I have a fair few blogs to post. I hope to get many done in the coming days, it’s Easter and it wet and horrible outside. I’ve decided to do this first for an entirely practical reason. This is that it is the only post for which I have no notes! So here we go.
Last Friday I made a first visit to Brunswick House with “Mr H” (not me), “Ditch”, “Pete the Vine” and “Joe the swim”. We were also joined for a large chunk of the evening by Onwer/Chef Jackson Boxer. The food (couple of pics at the bottom) was delicious, all about the ingredients and well executed – unfussy, high quality. This evening though was about the wines. All served blind (briefly) so we could have a stab at them.
The interesting part of this is always whether you “play the man” or “play the wine” and there were a few good examples of each here.
Dom Perignon 2004 was our launch point. As the picture suggests this was a bottle that has seen an ice bucket before but not been opened. In delicious form. Pete did a good job of saying “Delamotte or DP” which is both playing the man and the wine as it was one of the bottles Ditch and I had taken. I can see where the thought of Blanc de Blancs (Delamotte vintage) comes from, there is focus here. I really like the balance and think it’ll age well, and gracefully, over the next two decades…a good start.
As food started to arrive we had a decanted bottle of Wehlener Sonnenuhr Auslese 2003 from Prum to follow the DP. I drink a lot of Prum and know this particular wine very well indeed having shared most of the rest of the case! The guesses were good, nailing Mosel pretty quickly but I think the combination of ripeness level and vintage is a bit of a “chicken n egg” scenario as one has a real affect on the other. Joe’s stab at a 10-12 year old Spatlese made perfect sense. The wine is not sweet per se but is ripe, quite rounded and to me has a definite edge of fresh mint. Arguably one of the most flexible of all wines – perfect alone, with spicy food, white meats, cheese and at a range of temperatures too.
Pete’s Bourgueil Vieilles Vignes 1996 from Domaine de la Chevalerie was a cracking bottle of properly mature, but not tired, Cabernet Franc, alive and fruited but with cool stones and a good dollop of drying blood. I really liked it and must try to drink more of these wines as well as tucking a few bottles away. There is a sort of humble brilliance about the wine, I can’t remember where we were with our guesses – close(ish) but no cigar I imagine…
Nuits-Saint-Georges 1er Cru Clos de Vorvees Pagets 2012 from Domaine Arnoux-Lachaux was the next up as we moved from the many starters to the main courses. This is a producer I have just started working with (usual bias warning) and there is a post to come on the 2016s. This divided the crowd between being Burgundy (rich/warmer vintage) or Oregon. I can see both arguments and the reveal went down well. It is still primary and has a classy feel, none of the rusticity you can get from N-S-G. A good bottle.

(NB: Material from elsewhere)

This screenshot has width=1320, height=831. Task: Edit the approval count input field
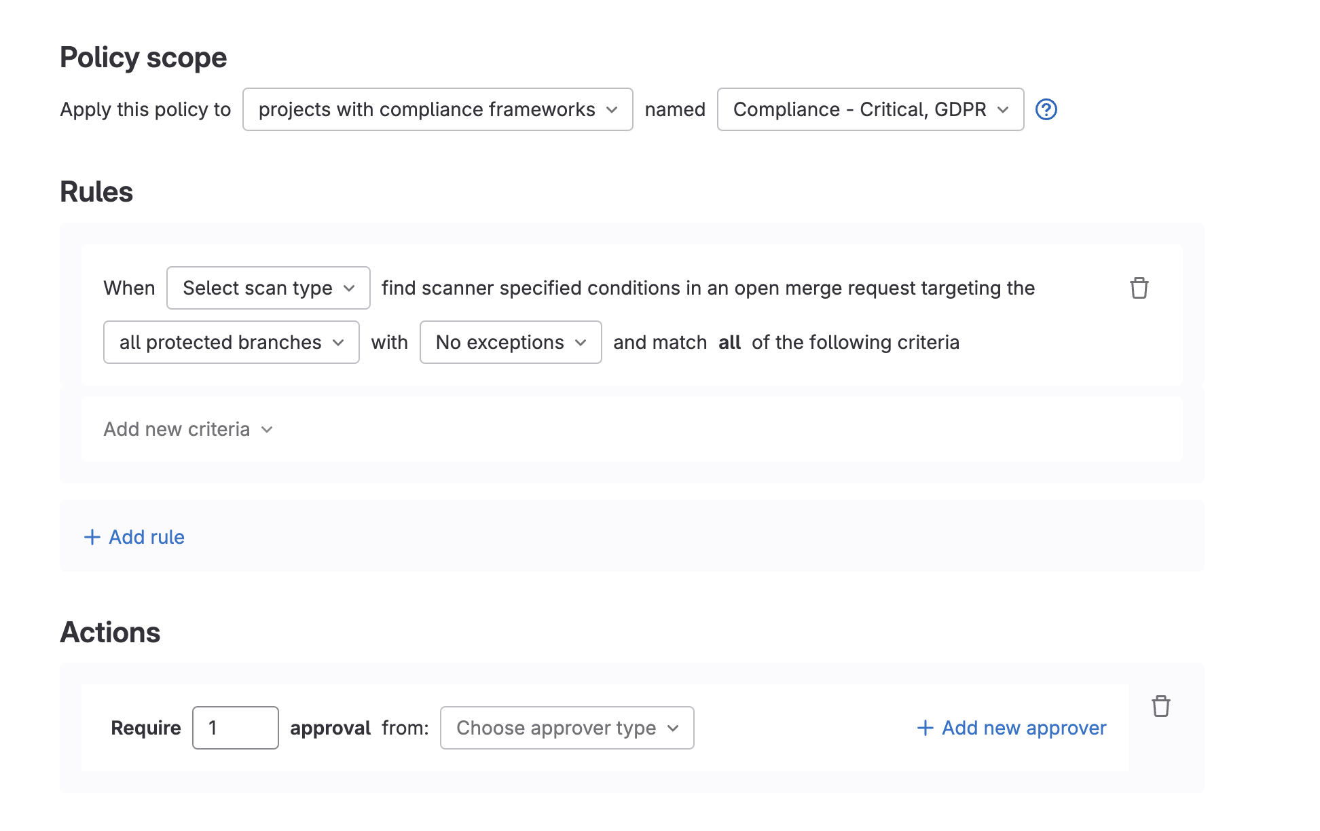pos(233,728)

Cornas 2003 from Thierry Allemand (Sans Soufre) was a very generous pour from the Duracell powered Jackson. On the initial nose I was in a cloud of saline inspired Barolo guessing, then with air I thought of southern Italy and finally saw some sense when Ditch wisely suggested it was of course Northern Rhone. It is a brilliant wine, decadent and savoury in equal measure refined but earthy and wild. Very good and very generous. It’ll age forever but to my taste I think it is spot on now.
Montebello 1997 from Ridge was Mr H’s selection and I hate the fact that I can’t remember what I guessed but I do remember thinking that Joe’s shout of top Aussie Cab was a good call, wrong, but good. I love the Montebello style and of course once one knows what it is then the logic all slides into place – the full fruit but lack of overt alcohol. A very classy wine. Like the Cornas it will age but why would you?
Duhart-Milon 1988 was the biggest curve ball of the evening. Joe not being known for his love of conventional choices. He landed the double bluff very well. This is a wine that probably cost £10 to whoever bought it back in 1990. More than a bit has changed in Bordeaux in the interim. The wine was good, mature, savoury with good gentle structure and degraded fruit, some cedar and nice length.
Jackson then delved into his stash again for a bottle of Bourgogne Aligote 2013 from Domaine Roulot, now if there is one grape that could taste a little astringent at this stage of proceedings then Aligote is it. But this was a good palate cleanser and a nicely lifted wine with good white fruits and a mellow feel.
A good Negroni rounded off a splendid evening of wine and food – the company was excellent as ever and I will be going back for sure.